O empreendedor utilizou a paralisação da construção de Angra 3 para não cumprir diversas condicionantes socioambientais previstas na Licença Prévia n. 279/2008. Entre os descumprimentos destacam-se a omissão na responsabilidade sobre o custeio de manutenção da Esec Tamoios e do Parque Nacional da Bocaina, o investimento de R$ 50 milhões em saneamento em Angra dos Reis e Paraty. Outra condicionante é o investimento em programa de educação diferenciada, execução de programa de segurança com foco em atividades culturais e de inclusão no mercado de trabalho, ações direcionadas a indígenas, quilombolas e caiçaras e ações voltadas à comunidade de Angra dos Reis e Paraty, entre outras. 

Na ação, o MPF alerta que o cumprimento das condicionantes da licença concedida em determinada etapa obrigatória para a concessão da licença necessária à etapa seguinte. Por isso, o cumprimento dessas condicionantes é fundamental para emissão da licença de operação da usina. 

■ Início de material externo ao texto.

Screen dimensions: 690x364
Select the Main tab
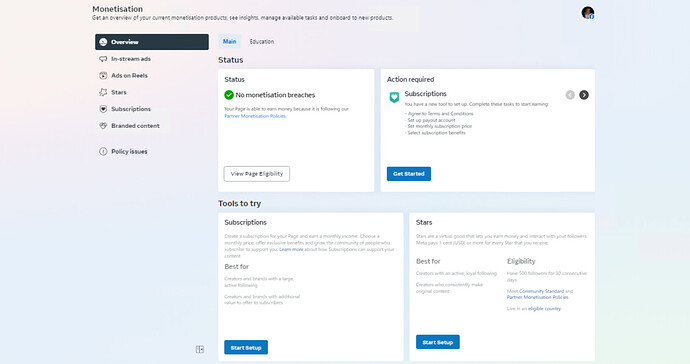pyautogui.click(x=229, y=41)
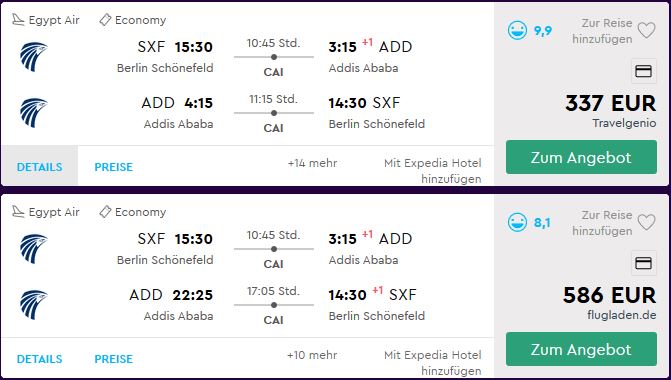Click smiley rating 9,9 icon
This screenshot has height=380, width=671.
point(517,30)
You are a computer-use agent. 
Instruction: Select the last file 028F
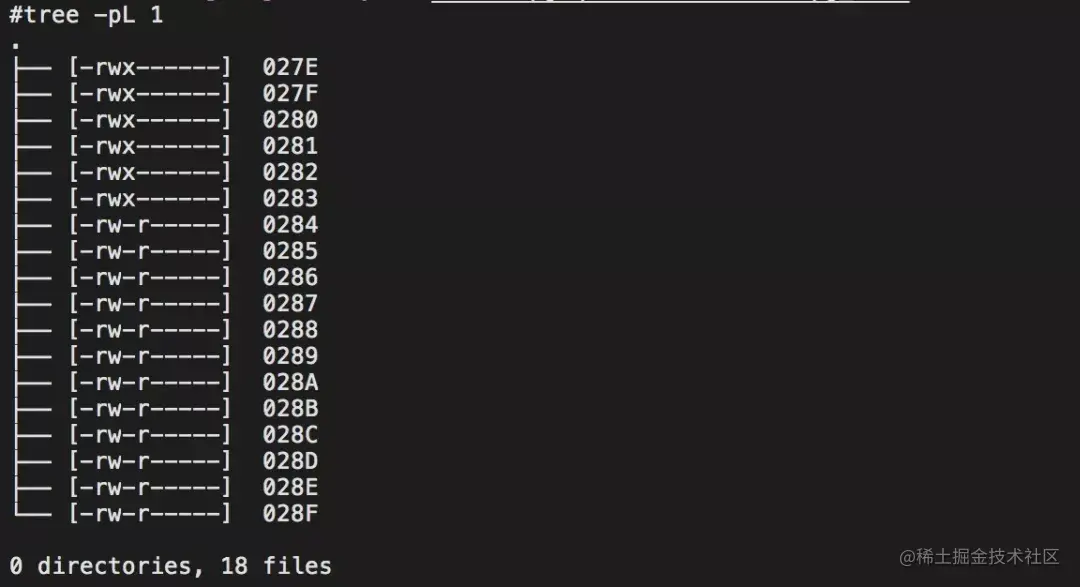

“Deve-se deixar assentado que a condicionante, assim como todas as outras explicitadas na licença prévia ou de instalação, não pode ser tratada pelo empreendedor como mera ilustração ou obrigação de menor importância, tampouco deve-se permitir que seu cumprimento possa ser diferido indeterminadamente no tempo, divorciado de qualquer cronograma que lhe garanta o efeito atendimento”, afirma o procurador da República. 

Segundo ele, “não havendo o cumprimento ou ocorrendo o descumprimento de qualquer condicionante, a consequência jurídica inevitável deve ser a suspensão, o cancelamento ou a não renovação de qualquer licença eventualmente já expedida”. Ele quer a anulação das licenças para Angra 3 e a concessão de nova documentação. Pede, finalmente, que a Eletronuclear seja obrigada a apresentar ao Ibama o plano básico ambiental atualizado, com a demonstração objetiva do que já foi cumprido, e que a empresa seja condenada ao pagamento de multa por danos morais coletivos no valor de R$ 30 milhões. 

Foto: UAS - Eletronuclear.

4 comentários:

  1. Tania sempre atualizando seus leitores com informações precisas e objetivas.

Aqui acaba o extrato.